International 10 février 2023

Le bilan des récoltes de 2022

Les mois d’hiver sont généralement une période d’accalmie. C’est un moment idéal pour prendre le temps de réfléchir à sa stratégie de commercialisation. L’analyse de la récolte des principaux pays producteurs de grains permettra alors d’évaluer la tendance des marchés.

États-Unis

La récolte aux États-Unis s’est avérée décevante en dépit de l’absence d’événements météo majeurs dans le Midwest. Selon le département de l’Agriculture des États-Unis (USDA), les récoltes ont reculé de 8 % pour le maïs, de 3 % pour le soya et de 0 % pour le blé, par rapport à l’an passé, pour se situer respectivement à 353,8 millions de tonnes (Mt), 118,3 Mt et 44,9 Mt. Cette réduction de la production provient en partie de la diminution des superficies ensemencées, et ce, malgré des prix historiquement élevés : les superficies ensemencées des trois principales cultures de grains ont fléchi de 5,4 millions d’acres (Ma) pour s’établir à 221,8 Ma.

Europe

Malgré une sécheresse qui a durement frappé la France, l’Union européenne a su tirer son épingle du jeu en obtenant une bonne récolte de blé de 134,3 Mt, ce qui représente une baisse de 3 % comparativement à l’année dernière. Cependant, la culture de maïs n’a pas été aussi chanceuse et sa production a chuté de 24 % pour se situer à 54,2 Mt.

Russie et Ukraine

La récolte de 2022 en Ukraine a été la première à subir de plein fouet les impacts considérables de la guerre. Les récoltes ont chuté de 38 % pour le blé et de 36 % pour le maïs, pour se situer respectivement à 20,5 Mt et 27 Mt. Les conséquences de la guerre ont été unilatérales en termes de production agricole, la Russie n’ayant pas souffert d’une perte de production. Au contraire, elle a connu sa meilleure récolte de blé, évaluée à 91 Mt.

Australie

La production australienne connaît un retour du balancier, car l’Australie a obtenu une excellente récolte pour une troisième année consécutive à la suite de trois années de misère causée par la sécheresse. D’ailleurs, la production de blé pourrait s’avérer un record, à 36,6 Mt.

Canada et Québec

Les récoltes de céréales et de canola au Canada se sont nettement améliorées par rapport à l’année dernière, ce qui n’est nullement surprenant étant donné la sécheresse majeure qui avait frappé l’Ouest canadien en 2021. La récolte de blé s’est d’ailleurs accrue de 52 % pour se situer à 33,8 Mt. Le Québec a connu une croissance plus modérée de sa production avec une hausse de 4 % pour le maïs, de 2 % pour le soya et de 1 % pour le blé, pour s’établir respectivement à 3,6 Mt, 1,1 Mt et 347 135 tonnes.

Récoltes à prévoir

Les récoltes de l’hémisphère nord à peine terminées, les marchés se sont déjà tournés vers l’Amérique du Sud. Le Brésil est en voie de récolter une production record de soya à 152 Mt, ce qui serait un bon signe pour la culture de maïs safrinha, qui suit celle du soya et qui représente environ 75 % de la production totale de maïs. Pour l’instant, l’USDA prévoit la récolte de maïs à 126 Mt. En Argentine, la situation est plutôt inquiétante à cause d’une sécheresse qui risque d’affecter négativement le rendement. Néanmoins, l’USDA n’a toujours pas ajusté ses estimations de la production. Celles-ci sont établies à 55 Mt de maïs et 49,5 Mt de soya, soit un niveau supérieur à la moyenne des cinq dernières années.

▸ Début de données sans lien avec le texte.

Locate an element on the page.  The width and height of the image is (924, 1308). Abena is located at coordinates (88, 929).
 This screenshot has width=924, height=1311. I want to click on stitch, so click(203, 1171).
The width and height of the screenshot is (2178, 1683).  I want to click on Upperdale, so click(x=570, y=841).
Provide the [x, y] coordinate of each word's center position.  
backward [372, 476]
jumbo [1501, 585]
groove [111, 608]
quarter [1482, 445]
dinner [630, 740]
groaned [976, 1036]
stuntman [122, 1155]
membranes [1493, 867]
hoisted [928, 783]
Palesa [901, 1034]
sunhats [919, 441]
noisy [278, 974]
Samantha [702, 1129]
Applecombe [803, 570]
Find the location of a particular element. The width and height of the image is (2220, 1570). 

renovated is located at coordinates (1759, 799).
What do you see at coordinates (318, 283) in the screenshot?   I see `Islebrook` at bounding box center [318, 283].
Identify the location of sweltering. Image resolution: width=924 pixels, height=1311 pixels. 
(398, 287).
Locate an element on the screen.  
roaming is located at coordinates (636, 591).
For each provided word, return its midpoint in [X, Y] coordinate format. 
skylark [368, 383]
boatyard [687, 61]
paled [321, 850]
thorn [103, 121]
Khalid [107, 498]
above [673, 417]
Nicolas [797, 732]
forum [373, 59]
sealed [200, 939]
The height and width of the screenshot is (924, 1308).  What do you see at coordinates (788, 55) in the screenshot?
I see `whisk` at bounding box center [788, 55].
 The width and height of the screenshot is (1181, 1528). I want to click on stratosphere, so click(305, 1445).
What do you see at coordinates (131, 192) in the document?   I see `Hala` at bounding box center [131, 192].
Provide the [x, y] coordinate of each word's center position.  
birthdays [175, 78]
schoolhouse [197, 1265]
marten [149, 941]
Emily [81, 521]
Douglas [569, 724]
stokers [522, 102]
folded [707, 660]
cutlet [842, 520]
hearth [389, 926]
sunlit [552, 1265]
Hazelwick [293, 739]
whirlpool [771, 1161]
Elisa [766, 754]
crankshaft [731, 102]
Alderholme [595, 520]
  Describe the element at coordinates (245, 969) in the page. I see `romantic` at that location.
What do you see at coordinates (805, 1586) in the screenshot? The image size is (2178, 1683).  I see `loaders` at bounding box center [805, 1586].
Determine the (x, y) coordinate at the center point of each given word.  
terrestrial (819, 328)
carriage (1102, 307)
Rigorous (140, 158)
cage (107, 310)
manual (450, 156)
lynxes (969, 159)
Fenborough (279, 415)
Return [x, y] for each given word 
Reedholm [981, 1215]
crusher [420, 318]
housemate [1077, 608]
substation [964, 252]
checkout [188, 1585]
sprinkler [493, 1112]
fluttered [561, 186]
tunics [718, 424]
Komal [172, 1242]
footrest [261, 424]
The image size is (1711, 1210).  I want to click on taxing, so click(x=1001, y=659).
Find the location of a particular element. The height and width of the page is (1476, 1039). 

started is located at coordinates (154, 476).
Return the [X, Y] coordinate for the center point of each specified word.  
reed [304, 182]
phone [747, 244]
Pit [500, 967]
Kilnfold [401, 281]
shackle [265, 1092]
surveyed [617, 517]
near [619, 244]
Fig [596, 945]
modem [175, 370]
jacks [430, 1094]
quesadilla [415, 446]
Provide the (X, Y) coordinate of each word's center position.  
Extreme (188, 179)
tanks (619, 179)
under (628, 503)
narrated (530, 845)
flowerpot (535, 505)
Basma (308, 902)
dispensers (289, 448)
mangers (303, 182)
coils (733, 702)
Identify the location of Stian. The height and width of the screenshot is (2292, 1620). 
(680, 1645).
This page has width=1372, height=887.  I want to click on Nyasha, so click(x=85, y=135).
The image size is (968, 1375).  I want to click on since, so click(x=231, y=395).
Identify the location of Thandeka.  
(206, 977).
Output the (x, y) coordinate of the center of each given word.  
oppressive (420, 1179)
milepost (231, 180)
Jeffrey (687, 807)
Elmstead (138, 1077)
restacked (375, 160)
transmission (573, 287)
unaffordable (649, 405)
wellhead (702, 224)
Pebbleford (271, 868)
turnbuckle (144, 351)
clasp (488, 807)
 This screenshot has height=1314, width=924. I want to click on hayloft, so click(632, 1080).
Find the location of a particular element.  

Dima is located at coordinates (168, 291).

En plus de l’état des récoltes dans le monde, la demande en grains sera à surveiller en 2023, notamment celle de la Chine, devenue la principale importatrice de grains oléagineux et fourragers de la planète. La situation en Chine est particulièrement inquiétante pour les marchés étant donné la remontée importante du nombre de cas de COVID-19 qui affecte directement la demande en viande et en huile, et donc, indirectement, la demande en grains. Or, le président chinois Xi Jinping est tiraillé entre deux exigences : protéger sa population inadéquatement vaccinée et satisfaire ses citoyens mécontents des mesures de confinement musclées et de la croissance économique fortement ralentie par sa politique « zéro COVID ». 

Étienne Lafrance, agent d’information sur les marchés, Producteurs de grains du Québec


Cet article a été publié dans le cahier Grains de janvier 2023.